The hot term among foodies this year is “locavore”, an idea promoted by well-known chef Alice Waters to encourage people to eat whole foods grown locally (in a perfect world, within 100 miles of where you live) in favor of processed foods or foods grown and shipped in from far away.
Partly, locavorianism is a reaction to the much more common trend among foodies to obsess over exotic foods, always looking for the rarest or most unusual item to consume. It’s also a response to the growing concern over the environmental cost of mass agriculture: why eat a tomato grown in Chile, which has to be flown to a plant in the U.S., then shipped to supermarkets via trucks, when you can eat a tomato grown by a local farmer or even one you grow yourself? There is also the cultural dimension of trying to recreate a more conscious link between the consumer and the producer: food does not come from the supermarket, it comes from farms (and factories). Lastly, there’s also some element of the “Slow Food” movement as well, hoping to preserve and promote traditional methods of producing food products like cheese, or traditional items like heirloom tomatoes.

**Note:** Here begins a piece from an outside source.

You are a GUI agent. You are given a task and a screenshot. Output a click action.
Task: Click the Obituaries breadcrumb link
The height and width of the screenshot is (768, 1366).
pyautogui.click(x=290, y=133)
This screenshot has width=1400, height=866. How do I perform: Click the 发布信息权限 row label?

It’s a noble effort, and I appreciate that it represents a swing away from the trend-whoring that has come to be seen as “being a foodie”. My own take on it is that while it might be a slightly idealistic and overly heroic idea today, within the next decade or so, as our environmental apocalypse descends upon us, locavorianism won’t just be a nice idea, it will reassert itself as the primary model for how we survive.
This Washington Post piece from a few weeks ago reviews a pair of books that follow in the same vein as Michael Pollan’s now-landmark “The Omnivore’s Dilemma”, explaining both the immense infrastructure that provides food to America’s supermarket industry and the social disconnect people have with food created by all those perfect rows of shiny-but-flavorless Red Delicious apples and perfect cuts of meat wrapped in styrofoam and plastic.

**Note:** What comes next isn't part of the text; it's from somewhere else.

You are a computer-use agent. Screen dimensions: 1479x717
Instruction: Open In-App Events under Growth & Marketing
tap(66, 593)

This article from The Economist paints a very bleak picture in a report called “The End Of Cheap Food”. The urbanization of people in China and India is already having a profound effect on the demand for commodity food products and will only increase over the next decades, even as agribusiness repurposes some of its products away from use as food to other, more profitable products (namely ethanol). This piece barely even takes into account the impending environmental issues, it does a good job of pointing out how unstable things are from strictly an politico-economic consideration.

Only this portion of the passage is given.